Items on where targets appear
+ + + +

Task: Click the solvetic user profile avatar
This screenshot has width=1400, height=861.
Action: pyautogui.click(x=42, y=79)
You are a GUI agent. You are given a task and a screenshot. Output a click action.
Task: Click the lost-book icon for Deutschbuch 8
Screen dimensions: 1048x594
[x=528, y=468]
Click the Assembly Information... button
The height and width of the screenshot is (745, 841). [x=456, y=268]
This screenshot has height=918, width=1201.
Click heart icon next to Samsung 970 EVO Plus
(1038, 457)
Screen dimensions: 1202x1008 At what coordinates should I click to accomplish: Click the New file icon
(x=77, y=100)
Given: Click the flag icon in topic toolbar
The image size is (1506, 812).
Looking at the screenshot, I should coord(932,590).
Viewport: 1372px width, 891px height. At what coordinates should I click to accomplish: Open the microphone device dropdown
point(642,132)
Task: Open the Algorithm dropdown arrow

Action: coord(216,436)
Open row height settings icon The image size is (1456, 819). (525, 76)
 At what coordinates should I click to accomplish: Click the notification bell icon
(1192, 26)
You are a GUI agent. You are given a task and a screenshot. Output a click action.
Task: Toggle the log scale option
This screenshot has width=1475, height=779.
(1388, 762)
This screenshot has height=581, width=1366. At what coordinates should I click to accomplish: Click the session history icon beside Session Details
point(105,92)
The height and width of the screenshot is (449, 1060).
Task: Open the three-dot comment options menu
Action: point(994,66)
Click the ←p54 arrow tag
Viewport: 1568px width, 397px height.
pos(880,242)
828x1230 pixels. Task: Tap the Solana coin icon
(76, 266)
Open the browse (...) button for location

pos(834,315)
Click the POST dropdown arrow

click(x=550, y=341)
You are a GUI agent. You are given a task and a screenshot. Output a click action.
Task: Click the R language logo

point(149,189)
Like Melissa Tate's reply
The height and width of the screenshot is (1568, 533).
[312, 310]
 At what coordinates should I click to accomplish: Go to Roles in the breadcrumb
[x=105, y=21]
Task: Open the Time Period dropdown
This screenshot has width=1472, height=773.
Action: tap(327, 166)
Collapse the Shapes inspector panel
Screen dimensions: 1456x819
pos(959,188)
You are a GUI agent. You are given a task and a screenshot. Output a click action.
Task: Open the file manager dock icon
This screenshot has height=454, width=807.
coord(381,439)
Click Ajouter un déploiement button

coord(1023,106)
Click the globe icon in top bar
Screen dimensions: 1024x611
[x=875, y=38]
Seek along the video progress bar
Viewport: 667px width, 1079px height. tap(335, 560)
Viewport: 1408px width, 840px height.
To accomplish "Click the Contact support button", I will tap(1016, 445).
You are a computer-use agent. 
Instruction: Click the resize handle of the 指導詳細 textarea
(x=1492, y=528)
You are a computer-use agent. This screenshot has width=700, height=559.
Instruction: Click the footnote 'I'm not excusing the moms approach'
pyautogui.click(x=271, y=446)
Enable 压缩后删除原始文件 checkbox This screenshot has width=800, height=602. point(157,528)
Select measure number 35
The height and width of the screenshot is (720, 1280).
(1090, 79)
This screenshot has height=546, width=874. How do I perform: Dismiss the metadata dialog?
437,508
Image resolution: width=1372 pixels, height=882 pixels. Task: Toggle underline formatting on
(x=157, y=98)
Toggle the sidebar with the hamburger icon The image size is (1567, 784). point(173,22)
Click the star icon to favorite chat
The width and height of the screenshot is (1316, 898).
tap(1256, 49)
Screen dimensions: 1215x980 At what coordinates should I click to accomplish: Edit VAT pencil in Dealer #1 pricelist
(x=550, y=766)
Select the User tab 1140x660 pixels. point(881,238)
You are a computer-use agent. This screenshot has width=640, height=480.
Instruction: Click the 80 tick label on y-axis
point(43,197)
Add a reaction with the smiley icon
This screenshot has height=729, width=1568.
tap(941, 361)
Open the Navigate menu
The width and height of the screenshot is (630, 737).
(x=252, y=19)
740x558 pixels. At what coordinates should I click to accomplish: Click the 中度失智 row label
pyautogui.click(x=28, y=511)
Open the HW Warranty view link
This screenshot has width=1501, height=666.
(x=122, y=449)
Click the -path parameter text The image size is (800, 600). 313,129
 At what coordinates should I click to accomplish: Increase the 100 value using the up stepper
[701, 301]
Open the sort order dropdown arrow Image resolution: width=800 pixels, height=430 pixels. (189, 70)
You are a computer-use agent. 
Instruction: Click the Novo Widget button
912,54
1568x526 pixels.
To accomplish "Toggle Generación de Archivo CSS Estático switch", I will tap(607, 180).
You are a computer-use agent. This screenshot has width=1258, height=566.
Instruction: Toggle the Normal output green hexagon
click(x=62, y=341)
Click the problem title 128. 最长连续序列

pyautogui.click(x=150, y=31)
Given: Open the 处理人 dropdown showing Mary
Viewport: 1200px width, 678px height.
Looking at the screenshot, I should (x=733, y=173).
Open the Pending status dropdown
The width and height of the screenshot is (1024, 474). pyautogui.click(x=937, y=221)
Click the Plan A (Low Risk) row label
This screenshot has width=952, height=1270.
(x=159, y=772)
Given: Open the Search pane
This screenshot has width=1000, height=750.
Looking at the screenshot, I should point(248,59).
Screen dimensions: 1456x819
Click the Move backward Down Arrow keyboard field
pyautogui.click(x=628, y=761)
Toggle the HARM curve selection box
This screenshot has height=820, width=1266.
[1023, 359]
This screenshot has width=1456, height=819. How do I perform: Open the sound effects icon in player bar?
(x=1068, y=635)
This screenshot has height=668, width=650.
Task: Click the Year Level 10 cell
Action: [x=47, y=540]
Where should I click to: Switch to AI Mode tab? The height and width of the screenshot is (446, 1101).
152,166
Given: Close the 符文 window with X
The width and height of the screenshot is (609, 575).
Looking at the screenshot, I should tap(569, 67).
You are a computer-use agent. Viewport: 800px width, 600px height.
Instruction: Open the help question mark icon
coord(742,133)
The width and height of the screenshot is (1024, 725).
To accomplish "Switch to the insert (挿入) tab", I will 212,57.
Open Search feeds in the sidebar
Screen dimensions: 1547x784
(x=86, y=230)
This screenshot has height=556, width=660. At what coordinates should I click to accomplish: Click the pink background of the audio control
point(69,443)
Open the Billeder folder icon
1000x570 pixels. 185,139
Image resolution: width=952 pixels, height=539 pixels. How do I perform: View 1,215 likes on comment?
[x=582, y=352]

+ + + +

Edit the items starting at the one that contains "Toggle the sidebar" and ending at the one that contains "[1023, 359]", replacing "dropdown" with "drop-down" and leaving everything else unchanged.

(Result of this exercise):
Toggle the sidebar with the hamburger icon The image size is (1567, 784). point(173,22)
Click the star icon to favorite chat
The width and height of the screenshot is (1316, 898).
tap(1256, 49)
Screen dimensions: 1215x980 At what coordinates should I click to accomplish: Edit VAT pencil in Dealer #1 pricelist
(x=550, y=766)
Select the User tab 1140x660 pixels. point(881,238)
You are a computer-use agent. This screenshot has width=640, height=480.
Instruction: Click the 80 tick label on y-axis
point(43,197)
Add a reaction with the smiley icon
This screenshot has height=729, width=1568.
tap(941, 361)
Open the Navigate menu
The width and height of the screenshot is (630, 737).
(x=252, y=19)
740x558 pixels. At what coordinates should I click to accomplish: Click the 中度失智 row label
pyautogui.click(x=28, y=511)
Open the HW Warranty view link
This screenshot has width=1501, height=666.
(x=122, y=449)
Click the -path parameter text The image size is (800, 600). 313,129
 At what coordinates should I click to accomplish: Increase the 100 value using the up stepper
[701, 301]
Open the sort order drop-down arrow Image resolution: width=800 pixels, height=430 pixels. (189, 70)
You are a computer-use agent. 
Instruction: Click the Novo Widget button
912,54
1568x526 pixels.
To accomplish "Toggle Generación de Archivo CSS Estático switch", I will tap(607, 180).
You are a computer-use agent. This screenshot has width=1258, height=566.
Instruction: Toggle the Normal output green hexagon
click(x=62, y=341)
Click the problem title 128. 最长连续序列

pyautogui.click(x=150, y=31)
Given: Open the 处理人 drop-down showing Mary
Viewport: 1200px width, 678px height.
Looking at the screenshot, I should (x=733, y=173).
Open the Pending status drop-down
The width and height of the screenshot is (1024, 474). pyautogui.click(x=937, y=221)
Click the Plan A (Low Risk) row label
This screenshot has width=952, height=1270.
(x=159, y=772)
Given: Open the Search pane
This screenshot has width=1000, height=750.
Looking at the screenshot, I should point(248,59).
Screen dimensions: 1456x819
Click the Move backward Down Arrow keyboard field
pyautogui.click(x=628, y=761)
Toggle the HARM curve selection box
This screenshot has height=820, width=1266.
[1023, 359]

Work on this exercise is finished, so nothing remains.